I’m not an actress, I’m just a regular person, so I can say all that, but you don’t have to be in the movies to have people like you. I visit people when I make claims visits for the insurance company I work for and I make people happy in my work too. Isn’t that just as good? And that’s real life. That’s real-life happiness. I make them smile and I’m a normal person. But what is happiness, really? The poets tell you that being happy and falling in love is a fleeting proposition, anyway.
We hadn’t been out in months and I begged Michael, my fabulous husband of nineteen years, to go see a movie. We both needed a break. Do something, away from the TV and our books, and escape the confines of our modest but suffocating Victorian with the dated furniture, mounds of clutter, and peeling plaster. Sure, we live in a nice town, but our house is the smallest one on the block, our lawn has a lot of brown patches. I thought when you married a lawyer, you’d live the good life, you’d be comfortable, you’d have money to travel and do things, but we’re definitely not well off. We hate flying and we don’t get away on the weekends much anymore, so a trip to the movie theater seemed like a mini-vacation. To me, anyway. Michael’s a litigation lawyer at Orrington, Crane & Associates, a small firm in the city, and where the money goes is beyond me. I don’t care about the money, though, I never have. All I ever wanted was to have a comfortable marriage with Michael, like my parents had, and have a good life.
It was in high school that I really fell in love with literature. Maybe it was because of Mr. Berry in tenth grade, I’m sure it was, since everybody had a crush on him, even the boys. He wore cardigans with turtlenecks underneath and he’d push the sleeves up to his elbows as he sat on the corner of his desk, one leg swinging. He was so convincing, discussing the characters, and the plot twists. I read Anna Karenina in his class and remembered liking it. It was hard not to love the classics, listening to Mr. Berry talk, moving his arms and pushing up his glasses. He was smart and very handsome, a real-life cross between Mr. Darby and Dean Moriarty.
Michael loves thrillers, but I love the classics. Shakespeare— oh, how I loved MIDSUMMER’S NIGHT DREAM and the sonnets— Tolstoy, James Joyce, and Brontë, Eliot and Dickinson. I wished I could write like them, I wished I could make people happy like they all made me. I loved the plots and the characters, and I loved getting lost in the romance of the words, strung together before me like endless rolling waves on a shoreline.

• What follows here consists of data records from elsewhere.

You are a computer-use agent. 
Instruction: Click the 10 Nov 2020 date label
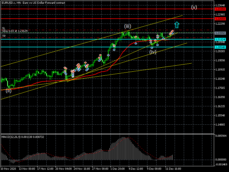9,169
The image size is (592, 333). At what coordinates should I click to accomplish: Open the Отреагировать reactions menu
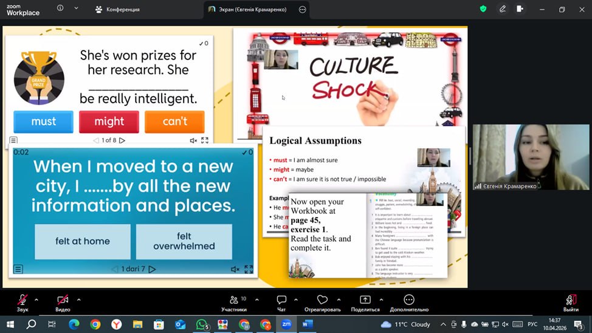(322, 302)
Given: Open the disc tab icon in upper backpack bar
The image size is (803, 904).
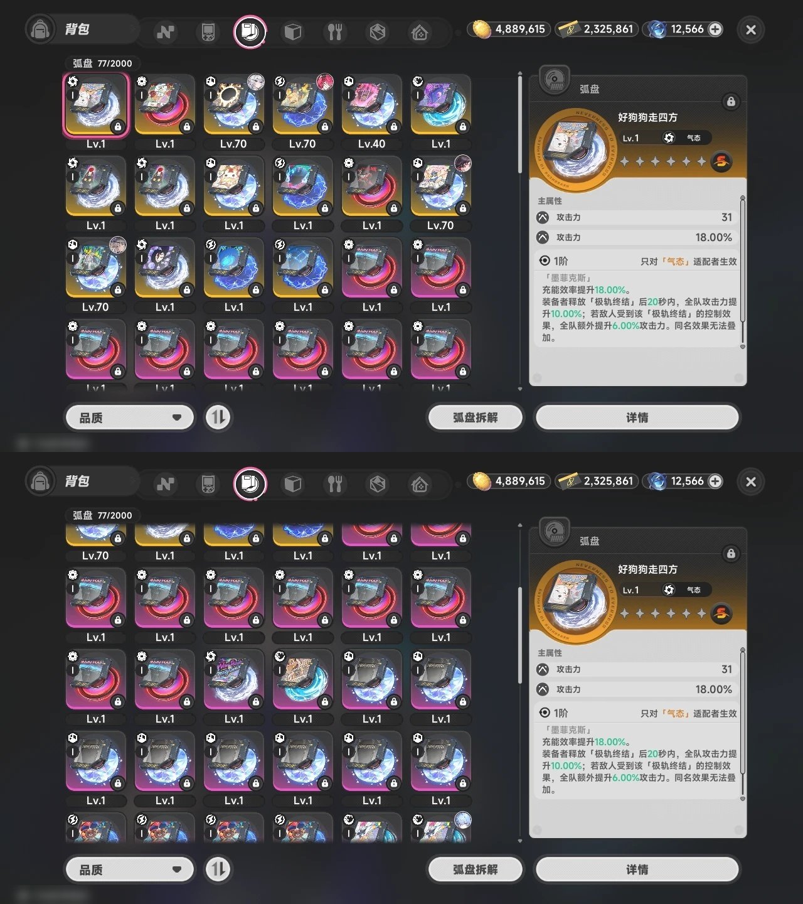Looking at the screenshot, I should 250,31.
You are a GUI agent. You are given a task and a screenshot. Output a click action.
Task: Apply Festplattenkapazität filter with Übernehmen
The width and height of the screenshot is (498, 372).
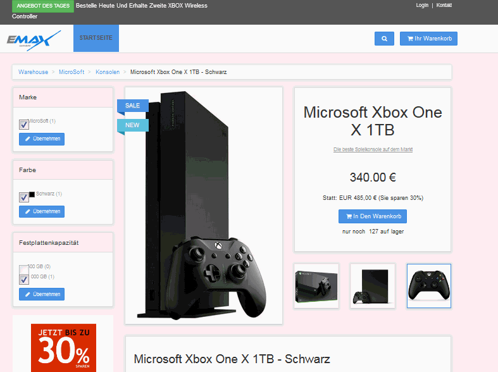[x=42, y=294]
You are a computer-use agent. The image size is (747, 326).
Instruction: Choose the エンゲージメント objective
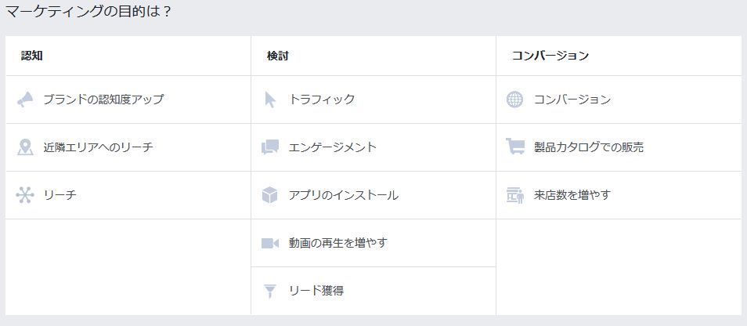pyautogui.click(x=333, y=147)
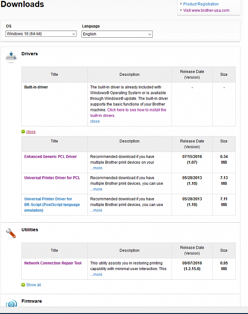The width and height of the screenshot is (248, 314).
Task: Visit www.brother-usa.com link
Action: click(206, 10)
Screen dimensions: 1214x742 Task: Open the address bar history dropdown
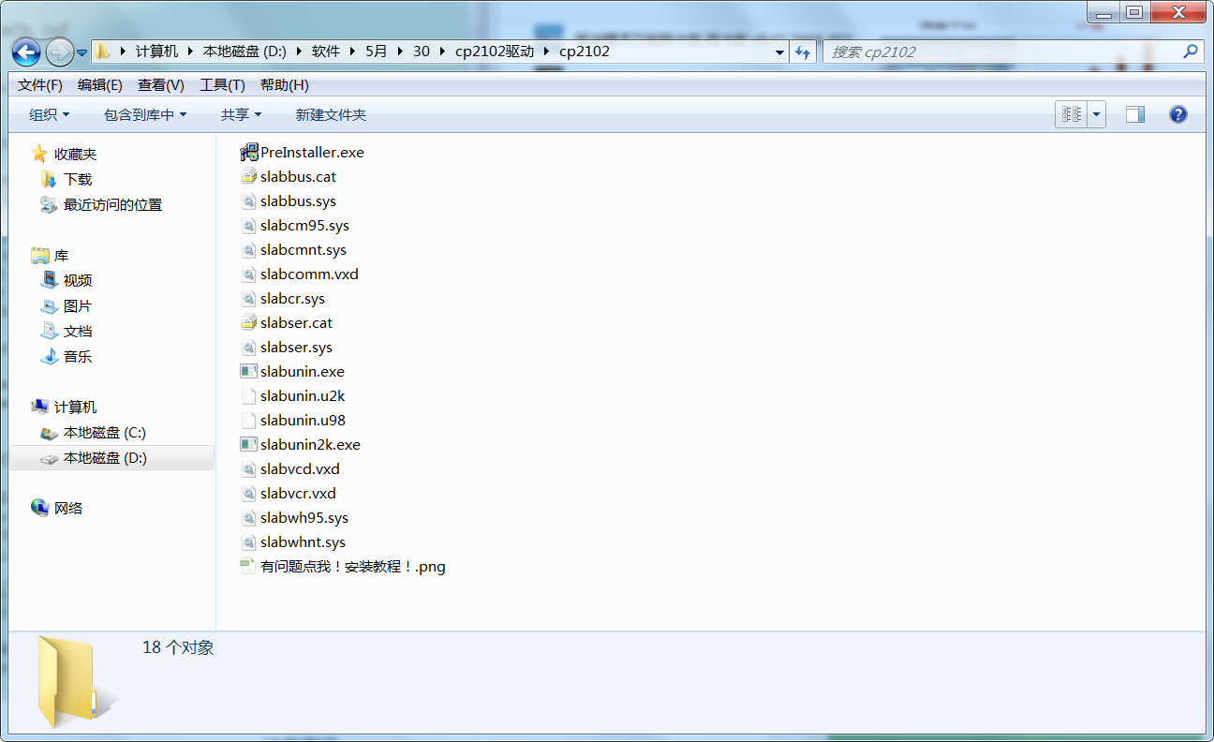[x=779, y=52]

I usually try to stay away from film adaptations as they are never, ever as good as the book, but I heard that they made a new movie of Anna Karenina and it was playing at the multiplex near us, so I suggested it to Michael. I knew he wouldn’t like it, but it was a chance to get out, and it made me think of Mr. Barry and everything I loved. It ended up being the biggest mistake of my life.
When we got back in the car, Michael said the film was “alright.” That’s what he said. He shrugged his shoulders and said, “It was alright,” as he started up the car. That reaction was what I expected, I thought to myself, that’s all I could ask for. Michael’s smart, but he could be a little dense sometimes and miss the point of any great story unless it hit him in the noggin. I gathered my coat against my chest and said that I liked it. Zoe Robeson was the actress who played Anna and she was good and the actor who played Karenin was very good looking but awfully stiff, I told Michael. I still loved the story. I liked the pace and thought the cinematography was lovely, especially the scene at the station where she steps in front of the train, with all the fog and rain. That’s what I told him, like I was a movie critic or something.
For days afterward, Michael seemed down. He was quieter than normal, and he kept frowning, like he was vexed with a case at work and could not, for the life of him, figure it out. I thought maybe he was mad at me, but it didn’t make sense. I hadn’t done anything. I asked him if he was okay and he just nodded. On Thursday night, a full four days later, Michael got home from work and put his leather briefcase on the dining-room table. He never does that, he usually sets it on the floor, by the shoe mat near the front door. He walked into the kitchen and looked at the floor tiles for a few seconds before he raised his head.
“Avery, can we talk?”
Just from that, I could tell it was serious. He never calls me “Avery”; he usually calls me Avy.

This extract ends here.